- **Excerpt**
The points urged before the High Court was reiterated
by learned counsel for the appellant. Reference was made
to a decision of this Court in Vegetable Products Ltd. v.
Their Workmen (AIR 1965 SCC 1499) to highlight the basic
features of customary bonus.
It was submitted in the case of officers of the Bank
that the quantum representing bonus merged with the basic
pay and consequential increase in Dearness Allowance and
superannuation benefits were granted. That being so, bonus
is nothing but deferred wage. Continued payment of bonus
made it a condition of service and the same could not have
been altered without following the provisions of Section
9A of the Act. Customary bonus is one which is paid
dehors the bonus paid under the Payment of Bonus Act, 1965
(in short the ’Bonus Act’). Customary bonus is untouched
by the Bonus Act. The Industrial Act is a special Act qua
the State Bank Act. Issues relating to continuance of
service and disputes relating thereof are covered by the
Industrial Act. While some of the aspects can be taken to
be covered by the State Bank Act, non compliance with the
special Act i.e. Industrial Act rendered the Amendment Act
invalid. The intention of the Amendment Act was to
invalidate the award as is evident from the Statement of
Objects and Reasons of the Amendment Act. Customary bonus
is not profit linked. Amendment even if accepted to be
valid can only have prospective effect.

- **Short problem**
In the excerpt on customary bonus, swap "appellant" for "respondent" throughout the part that opens with the words "The points urged" and closes with "of customary bonus.", then write out that part.

- **Given data**
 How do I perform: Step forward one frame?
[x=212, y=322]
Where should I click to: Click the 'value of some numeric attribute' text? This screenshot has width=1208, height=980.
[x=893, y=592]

- **Written response**
The points urged before the High Court was reiterated
by learned counsel for the respondent. Reference was made
to a decision of this Court in Vegetable Products Ltd. v.
Their Workmen (AIR 1965 SCC 1499) to highlight the basic
features of customary bonus.